Publication year - 2014
Publication title -
molecular oncology
Language(s) - English
Resource type - Journals
SCImago Journal Rank - 2.332
H-Index - 88
eISSN - 1878-0261
pISSN - 1574-7891
DOI - 10.1016/j.molonc.2014.06.013
Subject(s) - prostaglandin e2 receptor , prostaglandin e , prostaglandin e2 , receptor , skin tumor , prostaglandin , pharmacology , chemistry , medicine , endocrinology , cancer research , biology , microbiology and biotechnology , agonist , cancer , carcinogenesis
To determine whether the EP4 receptor for prostaglandin E 2 (PGE 2 ) contributes to the tumor promoting activity of PGs in murine skin, EP4 over‐expressing mice (BK5.EP4) were generated and subjected carcinogenesis protocols.
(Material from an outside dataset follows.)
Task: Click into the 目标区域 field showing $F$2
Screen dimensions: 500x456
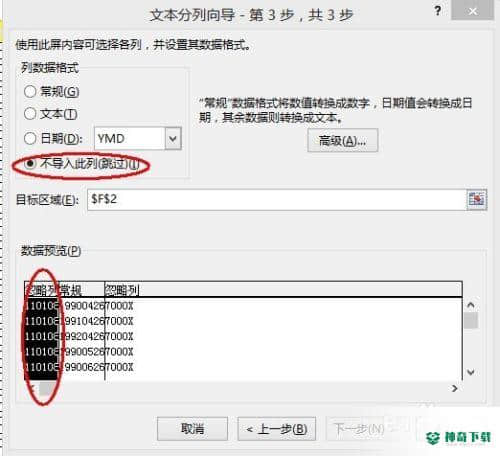Action: pos(276,199)
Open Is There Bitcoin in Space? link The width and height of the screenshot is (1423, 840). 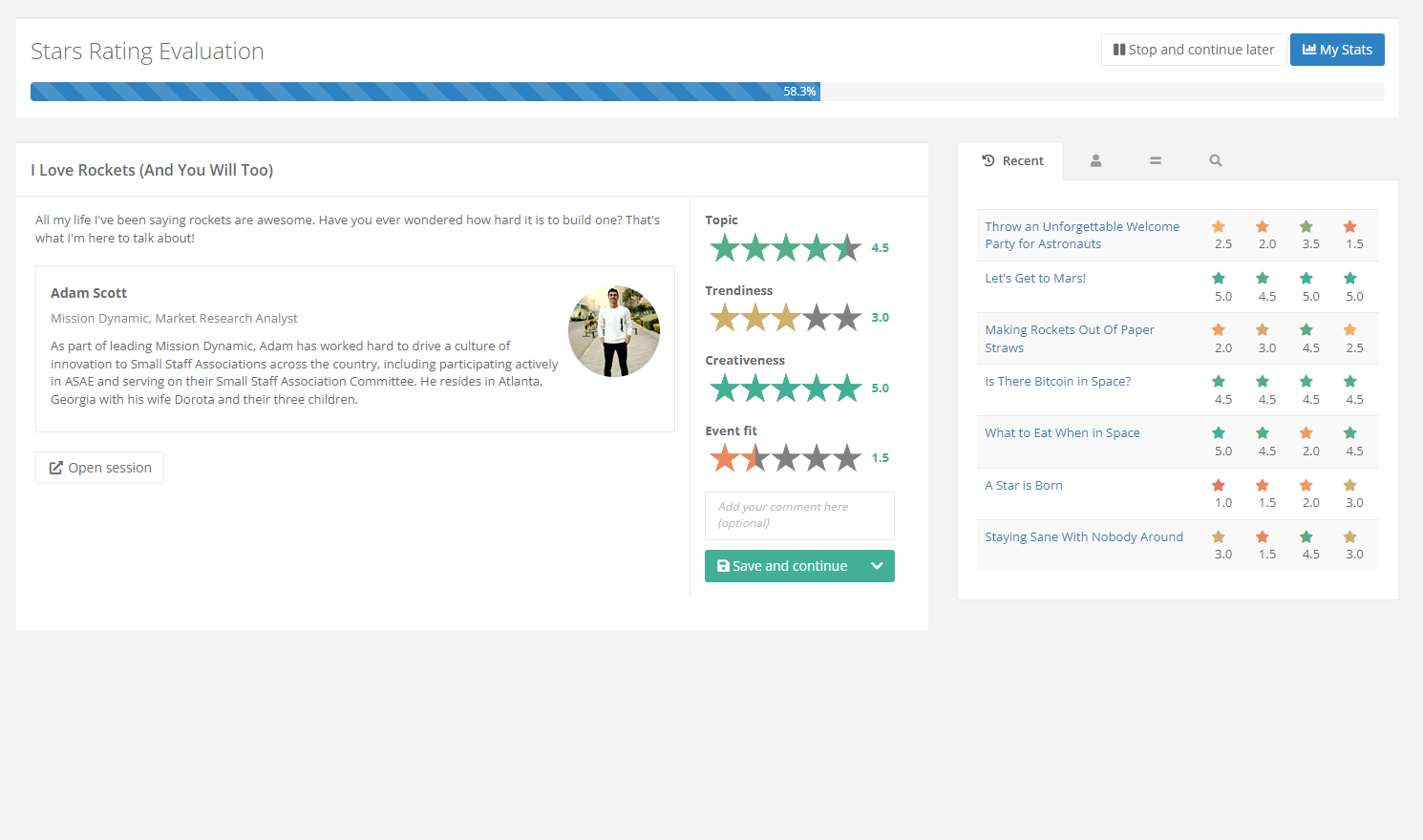[x=1057, y=382]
An initiation/promotion protocol resulted in 25‐fold more squamous cell carcinomas (SCCs) in the BK5.EP4 mice than wild type (WT) mice. An increase in SCCs also occurred following treatment with initiator alone or UV irradiation. The initiator dimethylbenz[a]anthracene caused cytotoxicity in BK5.EP4, but not WT mice, characterized by sloughing of the interfollicular epidermis, regeneration and subsequent SCC development. A comparison of transcriptomes between BK5.EP4 and WT mice treated with PGE2 showed a significant upregulation of a number of genes known to be associated with tumor development, supporting a pro‐tumorigenic role for the EP4 receptor.